Although a benign tumor, craniopharyngiomas are associated with significant mortality among all sellar and suprasellar tumors, with a standardized overall mortality rate ranging from 2.88% to 9.28%. In pediatric patients, symptoms of elevated intracranial pressure (ICP) are commonly seen, whereas in adults, visual disturbance and hypopituitarism are also noted. Hypothalamic involvement is frequently seen in pediatric patients. Gross total resection (GTR) of the tumor with maintenance of hypothalamic functionality should be the goal of treatment; however, in patients in whom maintaining hypothalamic functionality is challenging owing to unfavorable tumor localization, subtotal resection followed by adjuvant radiotherapy should be performed. Additionally, adjuvant radiotherapy improves local control and helps prevent permanent endocrine and neurocognitive sequelae, as well as injury to critical neurovascular structures in difficult tumors. If GTR is not possible, our preference is to preserve the pituitary stalk. In addition to visual dysfunction, long-term morbidity associated with craniopharyngiomas includes hypopituitarism, hypothalamic injury, detrimental cardiovascular effects, reduced bone health, neurologic deficits, lower cognitive function, and poorer quality of life.

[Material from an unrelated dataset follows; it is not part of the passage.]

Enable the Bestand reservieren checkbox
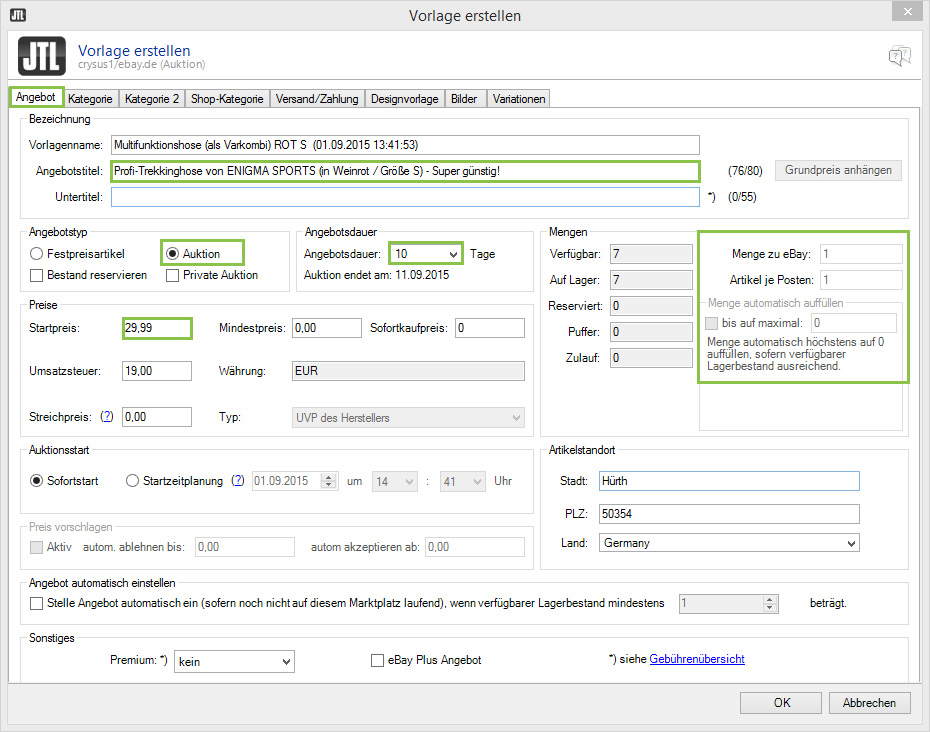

Rare Pathologies Affecting Optic Apparatus

Other, less common lesions affecting the optic apparatus are listed in Table 36.1 .

Preoperative Planning

Preoperative assessment using magnetic resonance imaging and computed tomography is recommended. Anatomic ease of access (deviated nasal septum, concha bullosa, sphenoid sinus pneumatization, intrasphenoid and intersphenoid septae, and so on), tumor characteristics (consistency, extension, and so on), and surrounding critical structures (prefixed and postfixed chiasma, bony dehiscence, carotid artery position and encasement, location of the pituitary gland and its stalk, apoplexy, and so on) should be noted. Patient selection is of paramount importance for success of the procedure and hence should be done based on the surgeon’s expertise.